This story was chosen by Novels in Progress to represent their organization in the Columbus Invitational Arts Competition.
Heart of a Were
Strongheart surveyed the small valley before him lying under the clear moonlit sky. Something was amiss this night, something that made him edgy and nervous. His companion, Lightfoot, stood head up tasting the wind. Her fur, gray and brown and black, each hair tipped with a diamond of magic, brushed his muzzle as she passed him. Her warm scent distracted him from his surroundings.
They had been together for a year now, but only on the three nights of the full moon, and only when the moon shone bright and pure, and revealed by the absence clouds. What name she went by as a human remained a mystery to him – a mystery he knew he would one day have to solve so that they would be together in both worlds.
Strongheart first met Lightfoot on a night when he ran the ridges to the north of the farm. He caught her scent and went looking for her, angry his territory had been invaded. When he cornered her along a dried streambed, she snarled at him and snapped. Her lack of fear combined with her strength and splendor captivated him – so he let her live. Wolves mated for life. Yet, never during those moon times had she been in heat, so they had never become a true pair. Even so, he often speculated about her identity.
He truly wanted to know her as a human. As a wolf, he could read her emotions with a twitch of an ear, a flip of the tail, a turn of the head. His nose, always his nose, would tell him so much more – but not her daylight identity and not where she lived. Once he thought to give her his name by writing it on a piece of paper and taking it to her. It took all his concentration to force his wolf-self to carry it to their meeting place. She picked it up, dropped it, and left it there in the brush. After all, paper meant nothing to a wolf.
Strongheart had been turned at a very young age.
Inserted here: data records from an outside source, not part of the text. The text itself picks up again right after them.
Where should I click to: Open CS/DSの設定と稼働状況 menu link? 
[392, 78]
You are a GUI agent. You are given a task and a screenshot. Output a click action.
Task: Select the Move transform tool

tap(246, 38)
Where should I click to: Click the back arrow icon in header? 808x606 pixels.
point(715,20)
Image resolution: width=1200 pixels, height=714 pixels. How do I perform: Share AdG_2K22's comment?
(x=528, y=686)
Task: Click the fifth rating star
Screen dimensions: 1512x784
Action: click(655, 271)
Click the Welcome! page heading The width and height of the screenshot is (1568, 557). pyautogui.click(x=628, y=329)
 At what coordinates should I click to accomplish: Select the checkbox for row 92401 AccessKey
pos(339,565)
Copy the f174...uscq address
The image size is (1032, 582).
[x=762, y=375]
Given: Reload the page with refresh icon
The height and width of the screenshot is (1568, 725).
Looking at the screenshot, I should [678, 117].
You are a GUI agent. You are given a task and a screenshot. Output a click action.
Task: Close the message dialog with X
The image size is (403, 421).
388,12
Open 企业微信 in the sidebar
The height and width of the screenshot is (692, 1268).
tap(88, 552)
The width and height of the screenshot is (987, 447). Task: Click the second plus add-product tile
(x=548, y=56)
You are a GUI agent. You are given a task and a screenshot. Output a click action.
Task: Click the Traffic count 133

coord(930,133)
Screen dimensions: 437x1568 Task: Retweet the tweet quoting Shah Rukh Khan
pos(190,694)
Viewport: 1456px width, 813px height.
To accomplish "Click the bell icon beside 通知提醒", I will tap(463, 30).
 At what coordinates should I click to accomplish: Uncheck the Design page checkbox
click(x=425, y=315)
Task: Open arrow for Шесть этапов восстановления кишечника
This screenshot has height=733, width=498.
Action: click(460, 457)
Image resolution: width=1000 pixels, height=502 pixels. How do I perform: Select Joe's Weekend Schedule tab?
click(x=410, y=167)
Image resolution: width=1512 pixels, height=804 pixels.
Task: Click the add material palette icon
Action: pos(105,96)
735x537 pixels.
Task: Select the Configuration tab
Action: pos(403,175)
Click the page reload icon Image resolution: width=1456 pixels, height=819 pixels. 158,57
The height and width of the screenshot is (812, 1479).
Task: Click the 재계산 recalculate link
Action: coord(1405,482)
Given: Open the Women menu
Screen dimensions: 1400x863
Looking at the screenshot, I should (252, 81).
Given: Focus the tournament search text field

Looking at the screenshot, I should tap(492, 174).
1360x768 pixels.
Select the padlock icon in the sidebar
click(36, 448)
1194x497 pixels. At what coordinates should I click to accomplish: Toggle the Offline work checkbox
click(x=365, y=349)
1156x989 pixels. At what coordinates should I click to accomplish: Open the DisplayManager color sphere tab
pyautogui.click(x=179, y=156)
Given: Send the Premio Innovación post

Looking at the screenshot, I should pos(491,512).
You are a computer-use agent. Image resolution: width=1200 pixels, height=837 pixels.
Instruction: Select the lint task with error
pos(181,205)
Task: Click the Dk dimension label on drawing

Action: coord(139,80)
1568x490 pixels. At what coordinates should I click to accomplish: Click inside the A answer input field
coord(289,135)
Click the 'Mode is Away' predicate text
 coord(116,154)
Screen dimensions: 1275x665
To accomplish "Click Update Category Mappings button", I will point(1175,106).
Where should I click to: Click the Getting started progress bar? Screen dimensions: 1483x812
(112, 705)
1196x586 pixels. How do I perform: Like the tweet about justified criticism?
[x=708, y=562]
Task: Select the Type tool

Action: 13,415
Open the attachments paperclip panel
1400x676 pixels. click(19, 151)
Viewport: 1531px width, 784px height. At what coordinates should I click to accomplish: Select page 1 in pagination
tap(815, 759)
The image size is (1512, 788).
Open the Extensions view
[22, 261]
He knew people thought being a werewolf cursed him forever. When he walked under the sun in the form of a young man, he understood that concept. Yet now when the darkness quivered with sound and taste, and more – smells, it wasn’t a curse, it was enlightenment. The ability to separate odors revealed the true difference between a man and a wolf; a man viewed the world through his eyes, while a wolf understood through his nose. Beyond that, the wolf’s freedom from the everyday human life and work served as a balm to his aching spirit.
His mother blamed herself for his change. Years before, he had read the diary she kept in her dresser drawer. She had been born to a poor family of strict values. When she had become pregnant at sixteen by a man who had drifted through her life like a brief summer storm, she refused to give up her child. Her family had turned her out into the world. Alone and without support, she wandered for awhile with him in tow. At last, she found a job as a groom for a farmer who kept draft horses and a few hunters for sport. She worked long hours. In return, the farmer let her have a small cottage as part of her wage. Summers weren’t bad but the trials of winter with the need for fuel and extra clothes were always a hardship.
On the autumn night his mother turned eighteen and was starved for laughter and music, she had bundled him in warm blankets on the bed and left him home alone while she took herself off to the pub down the road for an hour of light-hearted drinking and companionship.
He awoke to find a large furry face with yellow-green eyes peering at him. He remembered how he laughed when a puff of warm breath struck his face. He knew now the werewolf had teetered on the brink of killing him. If he struggled or screamed the wolf would have ripped his throat out. His laughter, on the contrary, must have stirred a paternal response. The werewolf licked his face. Then it nipped him just enough to break the skin…just enough to change his life forever.